Nine months after a knife attack Salman Rushdie resurfaces in

Nine months after a knife attack, Salman Rushdie resurfaces in public in New York

Nine months after the knife attack, Salman Rushdie resurfaces in public in New York

• Also read: Six months after the stabbing, Salman Rushdie says writing is difficult for him

• Also read: Salman Rushdie has lost an eye and a hand

• Also read: Grand jury indictment suspect in Rushdie assault pleads not guilty

For the first time since a knife attack in the United States in August that nearly claimed his life, British writer Salman Rushdie made a public appearance at a gala event for an advocacy group in New York on Thursday night. Writer.

The famous writer of Indian descent, naturalized American and living in New York received an honorary award from the defense group for freedom of expression and literature, PEN America, of which he was president.

The 75-year-old intellectual, who wore glasses with a black lens over his right eye, was first photographed on the gala’s red carpet at the American Museum of Natural History near Central Park in Manhattan.


AFP

His presence had not been announced and he addressed the 700 guests at the gala with emotion.

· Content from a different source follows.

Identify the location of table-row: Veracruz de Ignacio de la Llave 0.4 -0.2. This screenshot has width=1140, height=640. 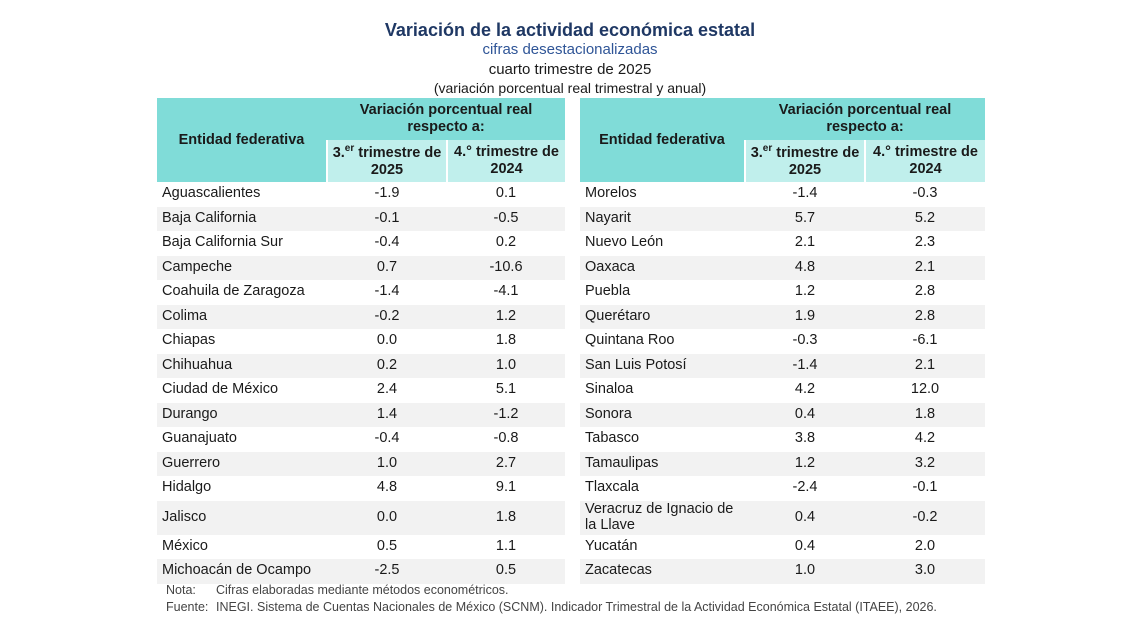
(783, 518).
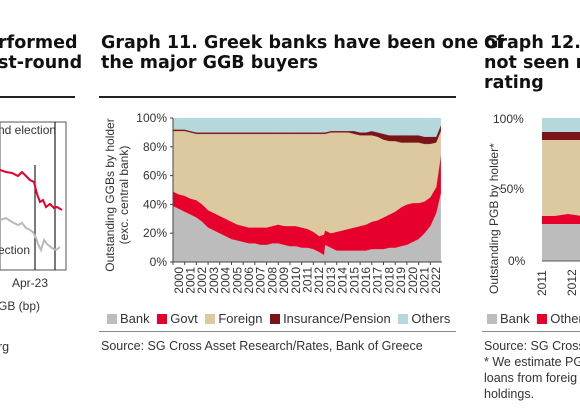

PEN America, an association that champions freedom of expression, has never been more “important,” said Salman Rushdie, quoted in a statement by PEN America.

“Terrorism should not terrorize us. Violence should not deter us. The fight goes on,” he announced in French, Spanish and English.

On August 12, he was invited to a literary conference in Chautauqua, a small cultural and idyllic town in upstate New York, near the Great Lake Erie.

At the time of the speech, a young Lebanese American suspected of being sympathizers with Shia Iran had lunged at him with a knife and stabbed him a dozen times.

Bystanders and guards then mastered that the attacker was immediately arrested, charged and detained pending trial.

“Without these people, I certainly wouldn’t be here today. I was the target that day but they were heroes (…) I owe them my life,” said Salman Rushdie.

His literary agent, Andrew Wylie, announced in October that he had lost sight in one eye and the use of one hand.

In February, when his latest novel, Victory City, came out, the author, in his first interview since his attack, told culture elite The New Yorker that he had major writing problems and suffered from post-traumatic stress.

Revered by elites in the West, hated by Muslim extremists in Iran or Pakistan – some had applauded his aggression – Salman Rushdie is an icon of freedom of expression.

He has been living under the death threat of a fatwa issued by Iran since 1989 following the publication of his book The Satanic Verses.